KUTIPAN:
◇ ◇ ◇

Ada 2 hal menarik dari proses kualifikasi yang memakan waktu hampir dua bulan tadi. Pertama, kualifikasi di kota Yogyakarta dan Bandung digelar secara tatap muka namun para pesertanya bahkan ada yang datang dari Makassar dan kota-kota lainnya dengan biaya mereka masing-masing.

Kedua, selain 4700 tim peserta yang meramaikan turnamen ini, Jagoan Series juga akan mempertemukan tim-tim amatir melawan tim-tim pro peserta Garena Summer League; lewat fase kualifikasi terakhirnya. Buat yang belum tahu, Garena Summer League adalah liga profesional resmi dari Garena (sebagai publisher Free Fire) yang berisikan tim-tim profesional.

Yang tak kalah penting juga untuk disebutkan, ESL Jagoan Series – Free Fire kali ini dipersembahkan oleh Indofood, Chitato, Good To Go, dan Popmie sebagai Premium Sponsor. Selain itu, ada juga dukungan sponsor dari CBN, Logitech, Matrix, Indomaret, NimoTV, dan Mall of Indonesia yang turut mendukung suksesnya kompetisi ini.

Advokasi Sistem Esports Terbuka

Sumber: ESL Indonesia
Sumber: ESL Indonesia

Buat yang setia membaca Hybrid, Anda mungkin pernah membaca penjelasan panjang kami soal dua sistem esports yang digunakan di dunia saat ini: terbuka dan tertutup.

Untuk penjelasan lebih detail, silakan kunjungi tautan yang saya berikan di paragraf sebelumnya. Namun singkatnya, sistem esports tertutup biasanya berbentuk franchising. Sistem ini disebut tertutup karena memang diperuntukkan bagi tim/organisasi esports yang berani dan mampu investasi terlebih dahulu ke sistem tersebut.

Di Indonesia, sistem ini baru akan dicoba lewat MPL Indonesia Season 4. Namun di luar, sistem ini sudah banyak digunakan di banyak game, misalnya di ekosistem esports League of Legends dan Overwatch. Sistem kompetisi olahraga di Amerika Serikat juga biasanya menggunakan sistem franchising.

Sebaliknya, sistem esports terbuka mengijinkan tim-tim amatir untuk bisa merasakan mewahnya panggung esports selama mereka memang punya ketangkasan dan kecerdikan bertanding. Sistem esports terbuka bisa dilihat dari ekosistem esports Dota 2. Liga sepak bola di Eropa juga, setahu saya, menggunakan sistem terbuka.

◇ ◇ ◇

DAFTAR TUGAS:
**a.** Tulis ulang kutipan tentang sistem esports dari "Untuk penjelasan lebih" sampai "biasanya menggunakan sistem franchising.", dan tukar "franchising" dengan "waralaba".
**b.** Jawab pertanyaan berikut berdasarkan kutipan tentang sistem esports.
(i) Berapa banyak tim peserta yang meramaikan turnamen ini?
(ii) Lewat MPL Indonesia musim keberapa sistem esports tertutup baru akan dicoba di Indonesia?
(iii) Ekosistem esports game apa yang disebut sebagai contoh sistem esports terbuka?
**c.** Bagaimana kutipan tentang sistem esports itu berlanjut? Tuliskan bagian berikutnya, mulai setelah kalimat terakhir yang ditampilkan.
Catatan di bawah ini adalah bahan terpisah dari kutipan tentang sistem esports.

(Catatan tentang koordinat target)
◇ ◇ ◇

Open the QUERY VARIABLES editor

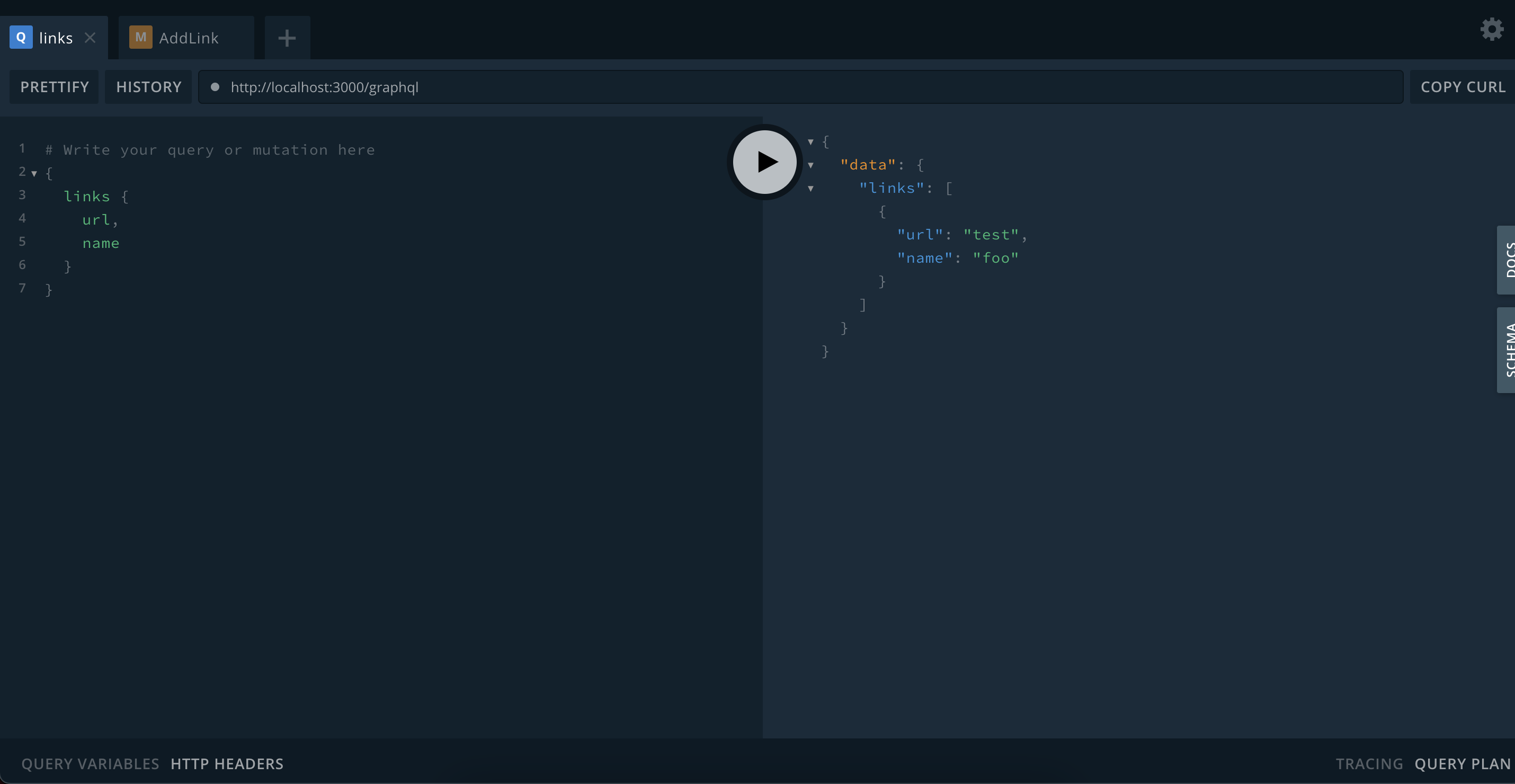pyautogui.click(x=90, y=763)
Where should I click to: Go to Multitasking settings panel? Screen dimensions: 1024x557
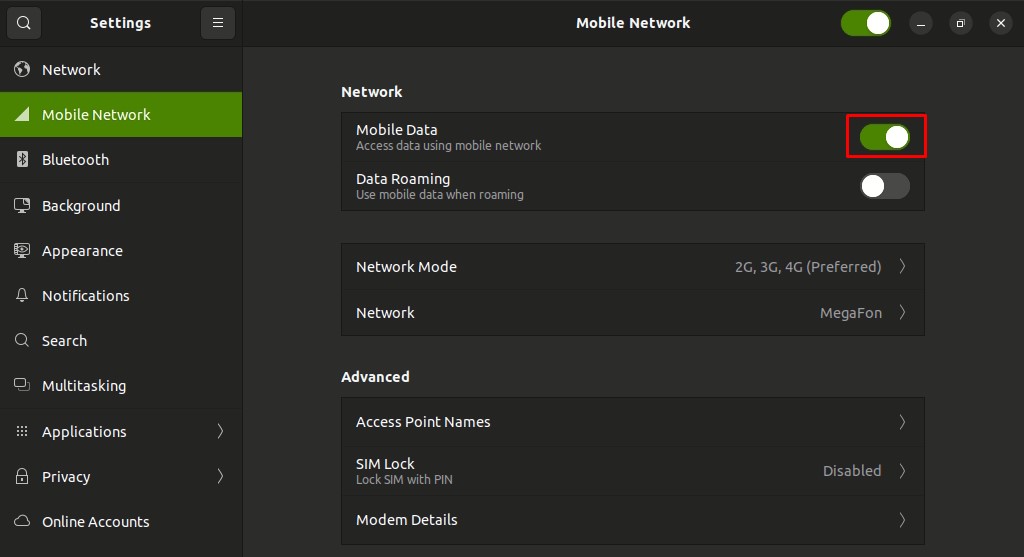coord(84,386)
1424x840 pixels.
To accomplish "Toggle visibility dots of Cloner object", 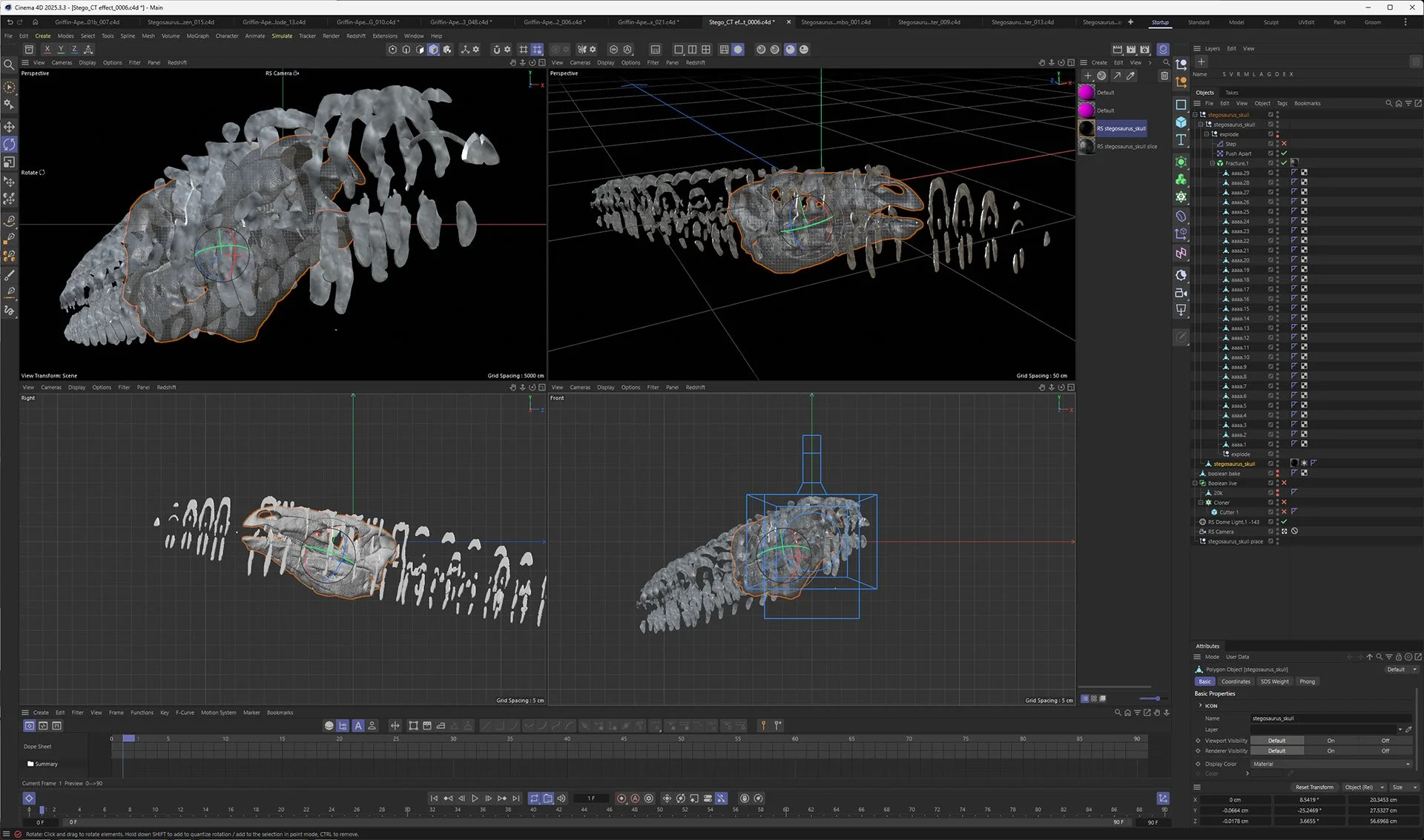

◇ ◇ ◇

JAWABAN TUGAS:
**a.**
Untuk penjelasan lebih detail, silakan kunjungi tautan yang saya berikan di paragraf sebelumnya. Namun singkatnya, sistem esports tertutup biasanya berbentuk waralaba. Sistem ini disebut tertutup karena memang diperuntukkan bagi tim/organisasi esports yang berani dan mampu investasi terlebih dahulu ke sistem tersebut.

Di Indonesia, sistem ini baru akan dicoba lewat MPL Indonesia Season 4. Namun di luar, sistem ini sudah banyak digunakan di banyak game, misalnya di ekosistem esports League of Legends dan Overwatch. Sistem kompetisi olahraga di Amerika Serikat juga biasanya menggunakan sistem waralaba.

**b.**
(i) 4700 tim.
(ii) Season 4.
(iii) Dota 2.

**c.**
Dalam rilis tentang Jagoan Series kali ini, Stefano Adrian, Project Manager Jagoan Series ESL Indonesia memberikan komentarnya, “Dengan Jagoan Series, ESL ingin ikut serta mengembangkan kualitas ekosistem esports di indonesia dan memberikan kesempatan bagi semua orang.

Harapan yang selalu ada di ESL adalah keterbukaan esports untuk semua; tidak hanya tim dan pemain pro yang sudah berpengalaman saja yang bisa menikmati kompetisi dan mendominasi esports dengan hadiah besar di indonesia. Oleh karena itu, Jagoan Series diselenggarakan untuk merangkul komunitas-komunitas kecil dari seluruh penjuru Indonesia dan memberikan mereka pengalaman berkompetisi dengan standar internasional; serta menyuguhkan ruang tanding dan unjuk kemampuan melawan para tim profesional.

Mimpi kami di ESL yang ingin menyediakan perjalanan from zero to hero juga tercapai lewat Jagoan Series kali ini karena ada tim-tim ‘Jagoan’ komunitas yang melaju ke Grand Final dan juga diakuisisi organisasi-organisasi esports besar di Indonesia.”

Seperti yang saya tuliskan tadi, Jagoan Series ini memang mencoba mempertemukan tim-tim amatir dan profesional lewat kualifikasi tertutup untuk tim-tim Garena Summer League dan juga tiket emas ke Free Fire Indonesia Master 2019 Grand Final untuk sang jawara.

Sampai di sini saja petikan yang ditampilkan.